L’honorable Donna Dasko [ - ]

La sénatrice Simons accepterait-elle de répondre à une autre question?

Volontiers.

La sénatrice Dasko [ - ]

Monsieur le sénateur, vous avez mentionné qu’environ 80 % des Albertains sont en faveur d’un système national pour le Régime de pensions du Canada, mais il y a aussi le chiffre de 53 % qui circule et celui des 117 % du régime qui reviendraient à l’Alberta. Y a-t-il des raisons de penser que les Albertains vont croire à la désinformation qui est présentée au moyen de ces chiffres? Ils sont tellement incroyables que personne ne pourrait les croire. Pourtant, comme nous le savons, si une chose est répétée à maintes reprises, elle risque d’être crue par le public.

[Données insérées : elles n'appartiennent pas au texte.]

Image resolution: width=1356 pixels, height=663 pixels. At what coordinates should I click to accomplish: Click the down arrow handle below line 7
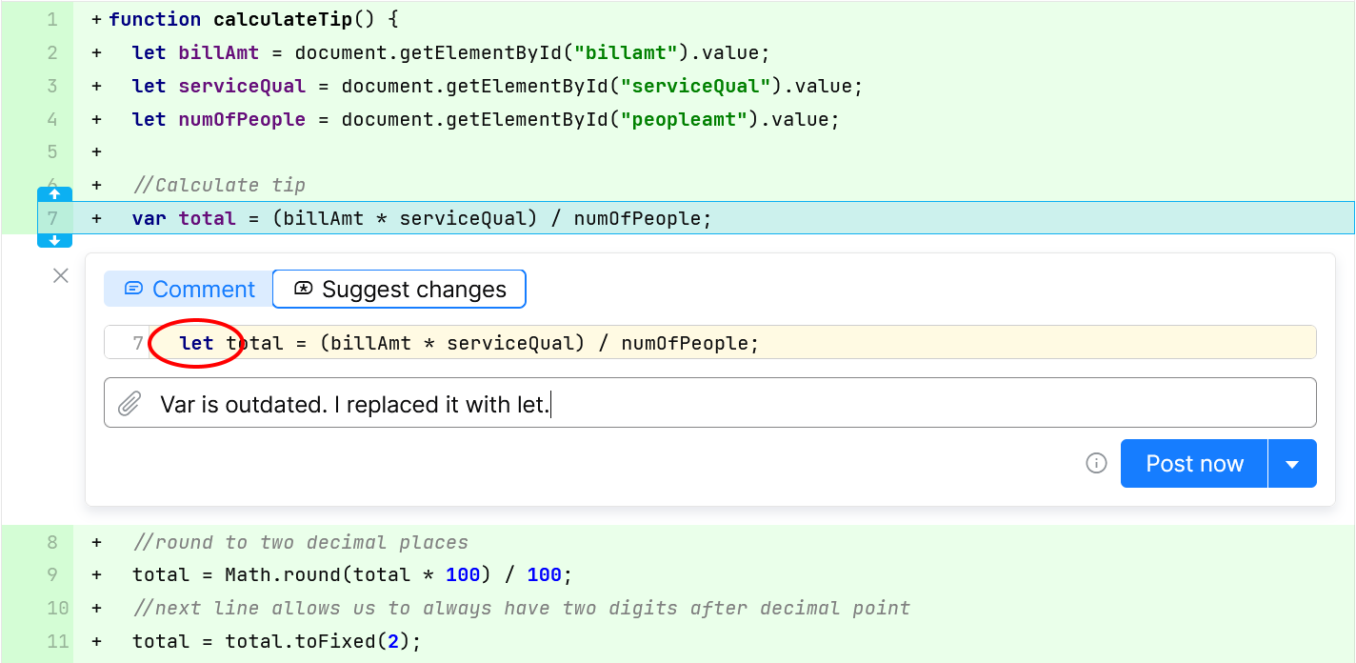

Avez-vous le sentiment que les Albertains pourraient en venir à croire ce genre de chiffres, qui me semblent évidemment absurdes? Merci.

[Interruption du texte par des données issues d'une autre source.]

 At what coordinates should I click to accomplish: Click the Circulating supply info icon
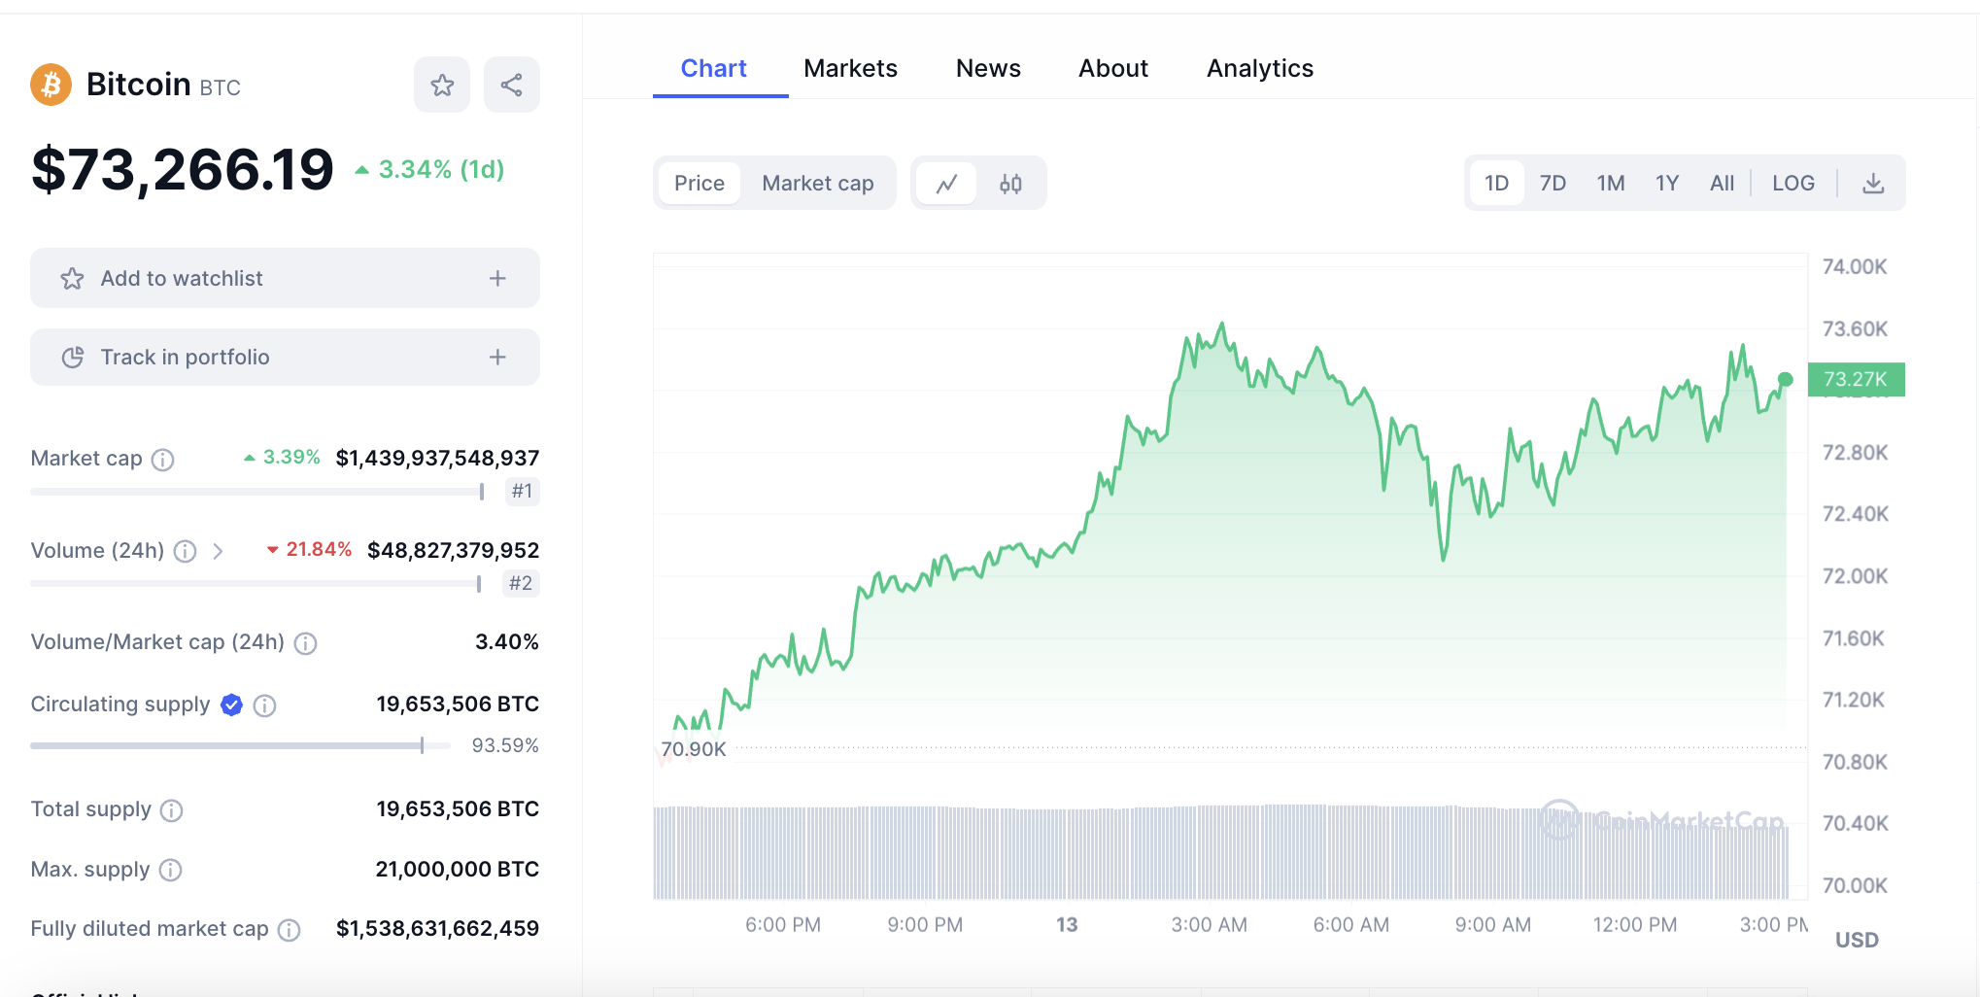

Son Honneur la Présidente [ - ]

Sénatrice Simons, le temps dont vous disposiez est écoulé. Voulez-vous plus de temps pour répondre à la question?

J’aimerais bien demander cinq minutes de plus, mais je suis consciente que je retarde le souper des sénateurs.

Son Honneur la Présidente [ - ]

Est-ce que l’on consent à ce que la sénatrice Simons réponde à la question de la sénatrice Dasko?

Le gouvernement de l’Alberta s’est engagé dans une campagne de communication extrêmement sophistiquée pour tenter d’expliquer aux Albertains pourquoi il pense qu’un régime de retraite albertain est viable. Toutefois, il a été difficile d’obtenir des données de sondage cohérentes et, comme vous le savez, les résultats des sondages dépendent de la manière dont on pose la question.

J’ai lu aujourd’hui un article dans mon ancien journal, l’Edmonton Journal, où l’on raconte que le journal a tenté de déposer une demande d’accès à l’information pour obtenir certains documents issus des tables rondes et des journées portes ouvertes organisées par le gouvernement. Le gouvernement a refusé de divulguer ces documents en prétendant que ces séances de questions-réponses constituent des conseils au gouvernement et qu’elles doivent donc rester confidentielles.

Selon moi, si les Albertains disposaient d’informations exactes sur ce que ce régime de retraite obtiendrait réellement en matière d’actifs de départ, leur réaction serait très différente, car on leur dit qu’ils obtiendront automatiquement 53 % du fonds. C’est pourquoi je pense qu’il est absolument essentiel que nous obtenions ces informations le plus rapidement possible, afin que les Albertains puissent se faire leur propre opinion sur la base de données objectives.